• [MATERIAL FOR THIS EXERCISE]
- - - - - - -

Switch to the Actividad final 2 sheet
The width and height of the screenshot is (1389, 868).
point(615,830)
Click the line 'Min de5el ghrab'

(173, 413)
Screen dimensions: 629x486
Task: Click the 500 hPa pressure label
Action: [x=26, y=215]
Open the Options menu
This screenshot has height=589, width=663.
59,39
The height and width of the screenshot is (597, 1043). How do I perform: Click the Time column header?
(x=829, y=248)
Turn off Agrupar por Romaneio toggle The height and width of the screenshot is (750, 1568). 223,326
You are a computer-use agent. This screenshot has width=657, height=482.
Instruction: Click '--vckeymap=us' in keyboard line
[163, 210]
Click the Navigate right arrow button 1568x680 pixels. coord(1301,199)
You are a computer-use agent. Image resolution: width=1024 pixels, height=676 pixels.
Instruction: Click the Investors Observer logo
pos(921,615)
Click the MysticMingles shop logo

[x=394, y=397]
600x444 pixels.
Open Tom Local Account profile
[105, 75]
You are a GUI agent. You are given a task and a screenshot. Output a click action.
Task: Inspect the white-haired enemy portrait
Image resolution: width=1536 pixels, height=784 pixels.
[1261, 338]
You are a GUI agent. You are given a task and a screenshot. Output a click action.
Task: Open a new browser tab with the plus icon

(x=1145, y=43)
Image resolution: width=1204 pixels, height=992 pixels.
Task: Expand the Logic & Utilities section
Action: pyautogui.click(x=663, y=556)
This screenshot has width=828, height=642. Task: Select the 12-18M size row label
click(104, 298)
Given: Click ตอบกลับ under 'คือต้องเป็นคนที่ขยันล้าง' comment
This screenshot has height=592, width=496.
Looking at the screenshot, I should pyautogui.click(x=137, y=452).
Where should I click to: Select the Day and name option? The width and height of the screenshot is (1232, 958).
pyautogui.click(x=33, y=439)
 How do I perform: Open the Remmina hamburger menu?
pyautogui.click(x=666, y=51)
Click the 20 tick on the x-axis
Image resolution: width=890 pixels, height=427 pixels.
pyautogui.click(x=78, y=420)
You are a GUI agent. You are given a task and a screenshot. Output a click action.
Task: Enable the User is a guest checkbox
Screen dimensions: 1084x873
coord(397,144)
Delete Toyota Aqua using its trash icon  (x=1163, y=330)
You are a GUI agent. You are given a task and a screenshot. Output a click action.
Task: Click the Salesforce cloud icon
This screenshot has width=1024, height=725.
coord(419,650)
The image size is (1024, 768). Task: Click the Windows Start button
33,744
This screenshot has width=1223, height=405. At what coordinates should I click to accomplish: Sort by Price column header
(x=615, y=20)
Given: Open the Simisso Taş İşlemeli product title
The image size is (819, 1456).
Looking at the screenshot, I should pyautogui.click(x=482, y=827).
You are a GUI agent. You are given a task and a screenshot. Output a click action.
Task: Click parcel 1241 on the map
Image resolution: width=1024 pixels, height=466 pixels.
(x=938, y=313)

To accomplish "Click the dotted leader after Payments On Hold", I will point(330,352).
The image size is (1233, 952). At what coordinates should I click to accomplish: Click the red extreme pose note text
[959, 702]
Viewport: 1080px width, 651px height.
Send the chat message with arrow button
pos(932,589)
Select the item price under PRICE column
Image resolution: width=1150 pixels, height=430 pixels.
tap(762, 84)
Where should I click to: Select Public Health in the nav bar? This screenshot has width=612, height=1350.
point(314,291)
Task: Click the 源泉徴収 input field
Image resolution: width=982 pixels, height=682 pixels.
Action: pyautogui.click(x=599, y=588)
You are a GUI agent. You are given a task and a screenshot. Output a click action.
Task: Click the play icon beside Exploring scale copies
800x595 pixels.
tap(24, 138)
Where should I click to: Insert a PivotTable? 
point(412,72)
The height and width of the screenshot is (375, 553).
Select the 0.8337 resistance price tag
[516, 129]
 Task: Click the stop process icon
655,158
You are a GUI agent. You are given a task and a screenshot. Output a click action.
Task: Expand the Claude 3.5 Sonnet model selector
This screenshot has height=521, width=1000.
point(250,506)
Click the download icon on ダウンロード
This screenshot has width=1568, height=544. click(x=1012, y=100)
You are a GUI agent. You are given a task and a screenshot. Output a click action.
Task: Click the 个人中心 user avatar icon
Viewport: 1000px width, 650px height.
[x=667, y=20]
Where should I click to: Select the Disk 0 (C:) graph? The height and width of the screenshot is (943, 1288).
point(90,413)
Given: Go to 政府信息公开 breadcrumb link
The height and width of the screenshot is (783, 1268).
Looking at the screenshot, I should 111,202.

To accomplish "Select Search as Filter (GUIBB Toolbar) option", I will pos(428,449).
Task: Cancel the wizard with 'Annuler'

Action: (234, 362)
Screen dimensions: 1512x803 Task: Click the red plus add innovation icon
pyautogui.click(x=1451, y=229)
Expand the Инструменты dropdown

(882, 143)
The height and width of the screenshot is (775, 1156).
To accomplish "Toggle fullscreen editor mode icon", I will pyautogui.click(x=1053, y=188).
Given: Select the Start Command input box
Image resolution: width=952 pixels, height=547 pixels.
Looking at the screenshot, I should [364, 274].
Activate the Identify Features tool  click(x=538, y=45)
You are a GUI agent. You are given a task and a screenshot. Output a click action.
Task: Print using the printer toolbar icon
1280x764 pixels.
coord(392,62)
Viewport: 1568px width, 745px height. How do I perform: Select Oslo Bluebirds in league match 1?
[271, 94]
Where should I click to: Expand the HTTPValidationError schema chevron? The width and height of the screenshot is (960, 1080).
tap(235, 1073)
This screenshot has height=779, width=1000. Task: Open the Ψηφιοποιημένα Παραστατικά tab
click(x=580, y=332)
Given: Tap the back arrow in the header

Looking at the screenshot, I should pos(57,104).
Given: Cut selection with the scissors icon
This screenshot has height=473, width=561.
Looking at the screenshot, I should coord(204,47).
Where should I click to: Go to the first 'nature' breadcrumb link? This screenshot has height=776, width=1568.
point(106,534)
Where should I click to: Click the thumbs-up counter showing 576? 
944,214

- - - - - - -

• [TASK TO CARRY OUT] Return exactly, and only, the lines above starting at the line that contains "This screenshot has height=592, width=496." and ending at the line that contains "Viewport: 1080px width, 651px height.".

• [PROBLEM SOLUTION]
This screenshot has height=592, width=496.
Looking at the screenshot, I should pyautogui.click(x=137, y=452).
Where should I click to: Select the Day and name option? The width and height of the screenshot is (1232, 958).
pyautogui.click(x=33, y=439)
 How do I perform: Open the Remmina hamburger menu?
pyautogui.click(x=666, y=51)
Click the 20 tick on the x-axis
Image resolution: width=890 pixels, height=427 pixels.
pyautogui.click(x=78, y=420)
You are a GUI agent. You are given a task and a screenshot. Output a click action.
Task: Enable the User is a guest checkbox
Screen dimensions: 1084x873
coord(397,144)
Delete Toyota Aqua using its trash icon  (x=1163, y=330)
You are a GUI agent. You are given a task and a screenshot. Output a click action.
Task: Click the Salesforce cloud icon
This screenshot has width=1024, height=725.
coord(419,650)
The image size is (1024, 768). Task: Click the Windows Start button
33,744
This screenshot has width=1223, height=405. At what coordinates should I click to accomplish: Sort by Price column header
(x=615, y=20)
Given: Open the Simisso Taş İşlemeli product title
The image size is (819, 1456).
Looking at the screenshot, I should pyautogui.click(x=482, y=827).
You are a GUI agent. You are given a task and a screenshot. Output a click action.
Task: Click parcel 1241 on the map
Image resolution: width=1024 pixels, height=466 pixels.
(x=938, y=313)

To accomplish "Click the dotted leader after Payments On Hold", I will point(330,352).
The image size is (1233, 952). At what coordinates should I click to accomplish: Click the red extreme pose note text
[959, 702]
Viewport: 1080px width, 651px height.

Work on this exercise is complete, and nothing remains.